IN THE HIGH COURT OF KENYA

AT NAIROBI (MILIMANI LAW COURTS)

CRIMINAL APPEAL 387 & 385 OF 2006

STEPHEN OUMA ......................................................................1ST APPELLANT

DICKSON OUNGU Alias ALPHONE OCHIENG.....................2ND APPELLANT

VERSUS

REPUBLIC …………………………………………………….. RESPONDENT

(From the original conviction and sentence in Criminal Case No.2996 of 2004 of the Chief Magistrate’s Court at Nairobi by Mrs. R.E. Ougo – Principal Magistrate)

JUDGMENT

The appellants, STEPHEN OUMA OKETCHandDICKSON OUNGUAliasALPHONCE OCHIENG were each convicted for the offences of Robbery with violence contrary to section 296 (2) of the Penal Code. Each of them was found guilty on four (4) counts of Robbery with violence.

Thereafter, each of them was sentenced to death in respect to each of the four (4) counts.

In their appeals, the appellants have raised similar issues, which can be summarized as follows;

(i)The conviction was founded on alleged identification, which was inconclusive. The witnesses never indicated the source of light at the various scenes of crime, nor the intensity of such light, if any.

The witnesses are also said to have failed to indicate to the trial court, the length of time they spent observing the appellants.

Furthermore, the witnesses are said to have failed to describe the assailants to the police or to those that effected the arrest of the appellants.

(ii)The appellants’ rights to a fair trial were violated, as they were held in custody for over 14 days before they were first taken to court.

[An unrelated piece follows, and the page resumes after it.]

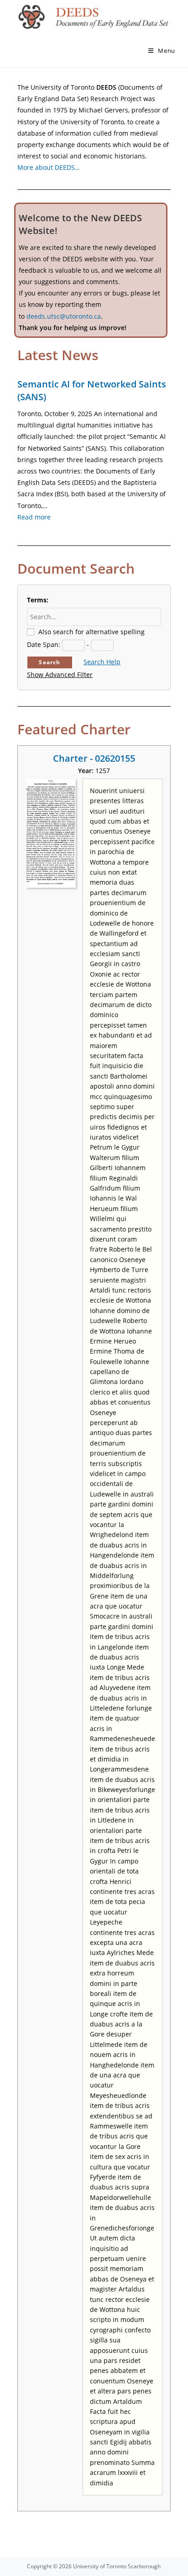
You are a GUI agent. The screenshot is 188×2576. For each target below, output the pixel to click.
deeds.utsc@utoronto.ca (63, 316)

Notwithstanding the said delay, the police are said to have failed to offer any or any reasonable explanation for the delay.

(iii)In any event, the circumstances prevailing at the time of the various incidents were not conducive for positive identification. In each instance, violence was visited upon the victims, leading to shock and confusion, submitted the appellants.

(iv)A first report would have enabled the court to verify the description of the assailants, if any was given to the police. But the prosecution failed to lead any evidence to prove the contents of such first reports. Indeed, the OCD of Kariobangi Police Station said that the O.B. could not be traced.

(v)The police arrested persons who were allegedly being chased by the members of the public. As the police did not first establish from the members of the public about the identities of the robbers before arresting the appellants, there was a possibility that the police could have arrested innocent persons.

(vi)The failure by the prosecution to make available the O.B. made it difficult for the appellants to adequately prepare their defences. According to the appellants, that constituted a violation of the Constitutional rights, as enshrined in section 77 (2) (c) of the (repealed) Constitution.

(vii)The appellants asserted that it was not clear whether PW 3 was stabbed with a knife or a “njora”. In any event, the doctor who performed the post-mortem examination is faulted for failing to state if the cause of death was the stabbing.

(viii)The evidence of PW 10 and PW 11 was tendered in English, which the appellants say they do not understand. The absence of translation is said to have been prejudicial to the appellants.

(ix)The defences put forward by the appellants were not accorded appropriate consideration.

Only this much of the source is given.